А тем временем мы слышали со всех сторон о том, каким ревностным сторонником нового антианглийского движения стал мой брат, как горячо ратовал он за так называемые права и свободу американцев.
— Это ее рук дело, моя дорогая, — сказал я жене.
— Если бы подобную мысль решилась высказать я, ты бы наверняка стал меня бранить, — со смехом отвечала леди Уорингтон, и я тут же упрекнул ее, заметив, что это бессердечно во всем подозревать нашу новую сестрицу, и какое, черт побери, имеем мы на это право? Но, повторяю, я слишком хорошо знаю госпожу Тео, и если в ее прелестной головке поселится против кого-нибудь предубеждение, нет такой силы на свете, — будь то вся королевская конница или вся королевская рать, — которая могла бы преодолеть его. И я торжественно утверждаю, что ничто на свете и никогда не заставило бы ее поверить, что Гарри не находится у жены под башмаком, — ничто и никогда.

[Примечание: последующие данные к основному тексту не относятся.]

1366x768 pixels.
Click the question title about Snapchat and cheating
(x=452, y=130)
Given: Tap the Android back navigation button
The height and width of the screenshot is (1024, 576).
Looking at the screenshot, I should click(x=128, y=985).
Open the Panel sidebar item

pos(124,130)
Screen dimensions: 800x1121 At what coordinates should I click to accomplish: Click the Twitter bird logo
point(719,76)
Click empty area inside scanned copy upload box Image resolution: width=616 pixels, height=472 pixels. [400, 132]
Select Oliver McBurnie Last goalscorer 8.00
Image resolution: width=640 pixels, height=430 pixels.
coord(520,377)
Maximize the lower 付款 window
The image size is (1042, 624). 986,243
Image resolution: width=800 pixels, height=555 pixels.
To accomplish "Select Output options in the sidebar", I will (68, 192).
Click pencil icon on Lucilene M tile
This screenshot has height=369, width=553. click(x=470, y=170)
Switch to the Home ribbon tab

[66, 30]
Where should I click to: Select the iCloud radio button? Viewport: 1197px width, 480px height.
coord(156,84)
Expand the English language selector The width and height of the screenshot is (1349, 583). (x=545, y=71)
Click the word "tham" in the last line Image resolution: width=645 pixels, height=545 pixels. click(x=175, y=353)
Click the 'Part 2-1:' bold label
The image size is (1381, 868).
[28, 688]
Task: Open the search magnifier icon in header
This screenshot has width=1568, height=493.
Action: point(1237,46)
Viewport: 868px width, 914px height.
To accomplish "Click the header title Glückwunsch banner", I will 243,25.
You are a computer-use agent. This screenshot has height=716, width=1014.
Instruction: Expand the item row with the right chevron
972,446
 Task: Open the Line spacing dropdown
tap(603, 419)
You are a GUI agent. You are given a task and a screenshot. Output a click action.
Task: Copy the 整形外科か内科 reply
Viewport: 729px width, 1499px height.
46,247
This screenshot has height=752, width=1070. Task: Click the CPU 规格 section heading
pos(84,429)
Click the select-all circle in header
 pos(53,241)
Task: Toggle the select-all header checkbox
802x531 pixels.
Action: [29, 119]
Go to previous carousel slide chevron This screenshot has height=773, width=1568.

Итак, мы с Гарри отправились в Каслвуд без женщин и поселились в дорогом нашему сердцу унылом старом доме, где мы были так счастливы когда-то, а я порой — так мрачен. Была зима, сезон охоты на уток, и Гарри уходил на реку и десятками, дюжинами бушелей приносил домой подстреленных нырков, а я в это время сидел в дедушкиной библиотеке, обложившись старыми, заплеснелыми томами, любимыми мной с детства… И сейчас еще видится мне этот огромный фолиант, с трудом умещавшийся в ручонках мальчугана, сидящего возле седовласого деда. Я читал мои любимые книги; я спал в моей кровати в моей старой спальне, где, как и утверждала матушка, все оставалось нетронутым с того дня, как я уехал в Европу. И, как в детстве, меня будил веселый голос Хела. Как все, кто любит побродить по полям, он привык подниматься рано. Он заглядывал в комнату, будил меня и усаживался у меня в ногах, наполняя воздух клубами ароматного дыма из своей первой утренней трубки, в то время как негры уже клали огромные поленья дров в камин. Да, это было счастливое время! Старик Натан открыл мне хитроумные тайники, в которых издавна хранили ром и кларет. Мы с Хелом пережили за протекшие годы немало тревог, печалей, горьких разочарований и битв. Но, сиживая вот так вдвоем, мы снова становились мальчишками. И даже сейчас, вспоминая эти дни, я снова чувствую себя мальчишкой.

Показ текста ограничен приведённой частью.